One of my biggest gripes with the ports system is dependency hell. Ports link against so my optional components and pull them into the install. Libraries and components are built based on make file defines. But this doesn't have to be so. It's possible and easy enough to check a running system for which libraries are installed and only if a feature is enabled to load the library.

Port Makefiles already have BUILD_DEPENDS, RUN_DEPENDS, and LIB_DEPENDS, which do this automatically.

The number of console programs that want to pull in X window or kde is my boggling.

Those would not really be console programs, then, or their dependencies are directly or indirectly dependent on X or KDE.

Knowing how to program myself when I see a "make config" menu on every single port it makes me want to cry. I think the "make config" menus should have everything checked by default and only be provided to prevent things from being compiled such as for embedded devices.

You are mistaken about what the config options do. For example, I have hal installed, but don't want to use it when building xorg-server. The config options make that easy.

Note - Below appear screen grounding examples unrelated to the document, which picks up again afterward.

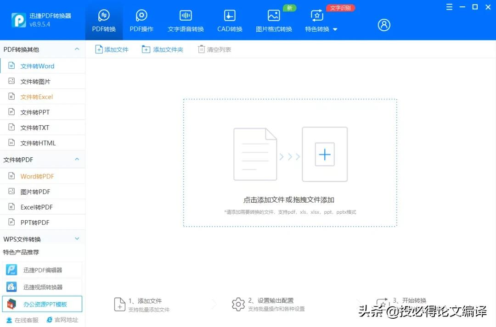Image resolution: width=496 pixels, height=327 pixels.
Task: Open the hamburger menu at top right
Action: (449, 7)
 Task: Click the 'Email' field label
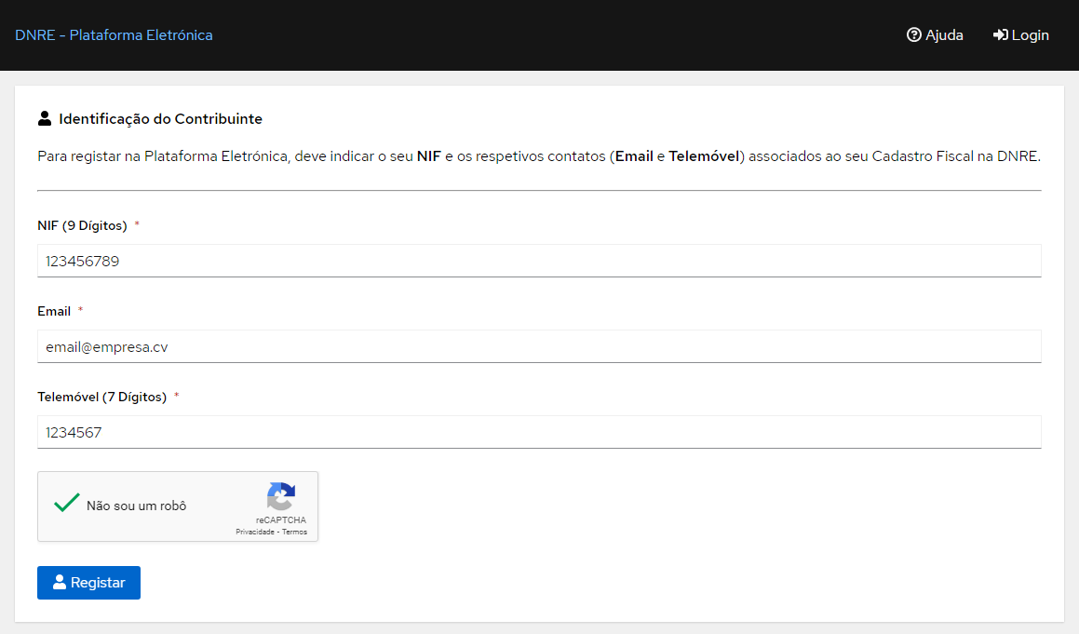pyautogui.click(x=54, y=312)
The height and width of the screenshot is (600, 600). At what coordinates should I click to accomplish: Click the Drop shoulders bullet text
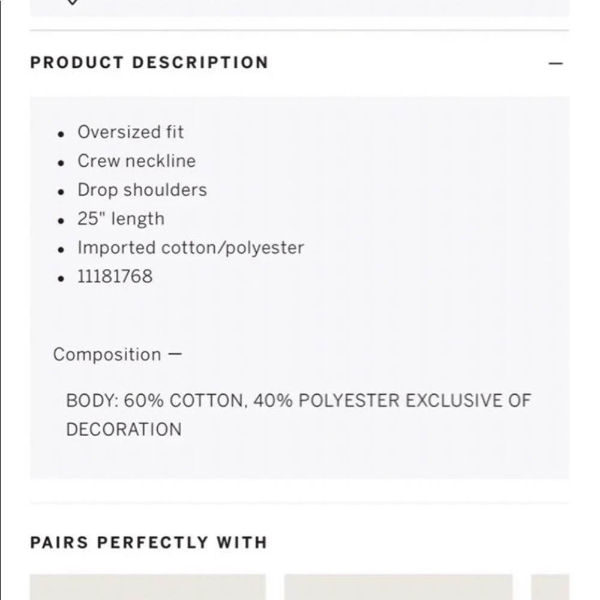(142, 190)
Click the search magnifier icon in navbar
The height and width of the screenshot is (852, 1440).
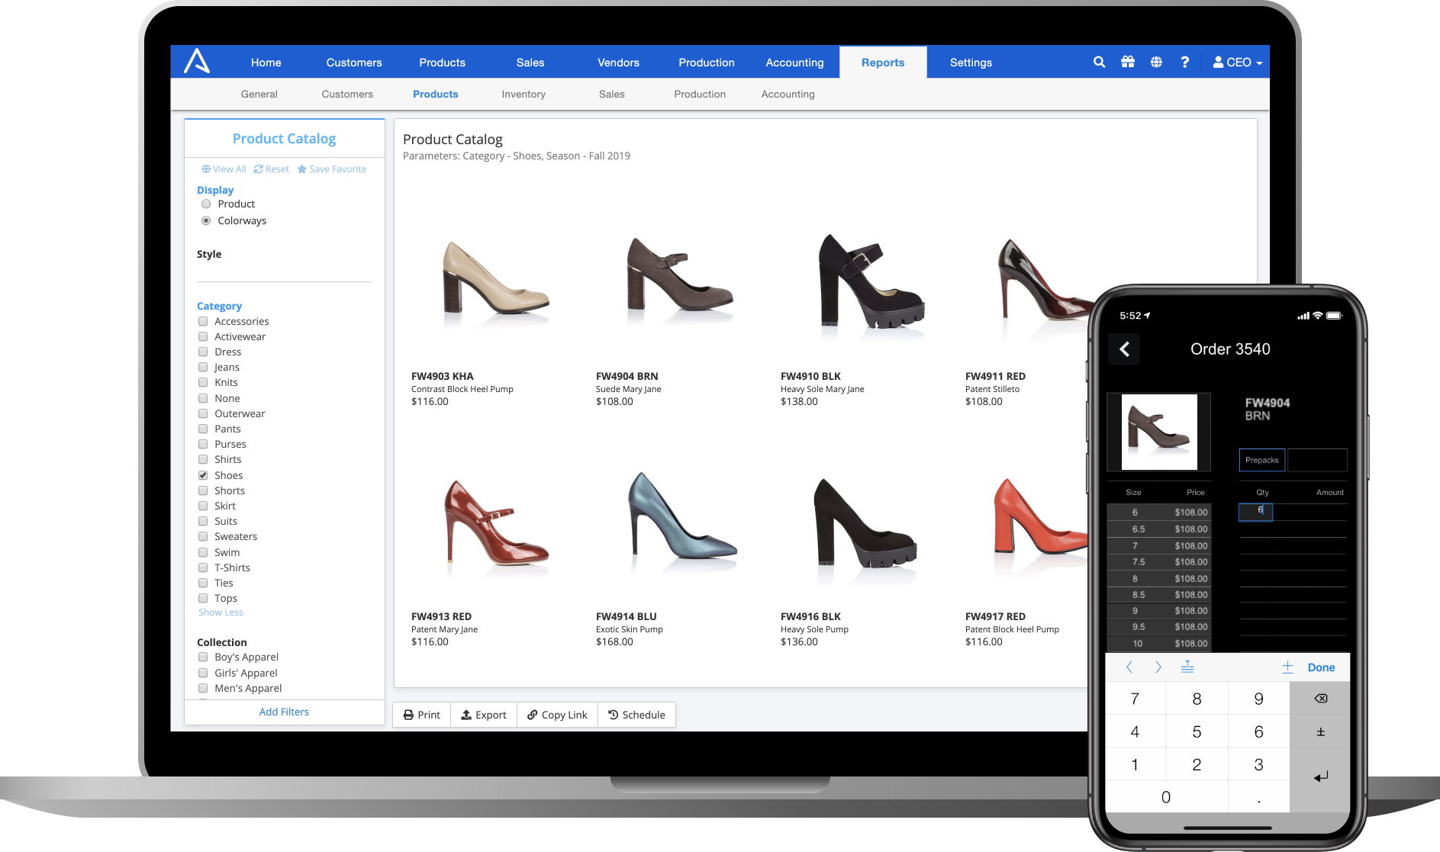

My question is why is this so? Why can't programs do more run time configuration? Is a configuration run time system library needed to make it easier?

Letting the user explicitly configure what they want is better than just assuming based on what they have installed.

If you really want to avoid the config options, set the BATCH variable in make.conf or on the command line. Or use config-recursive to get all of the config options over with at the beginning of the build.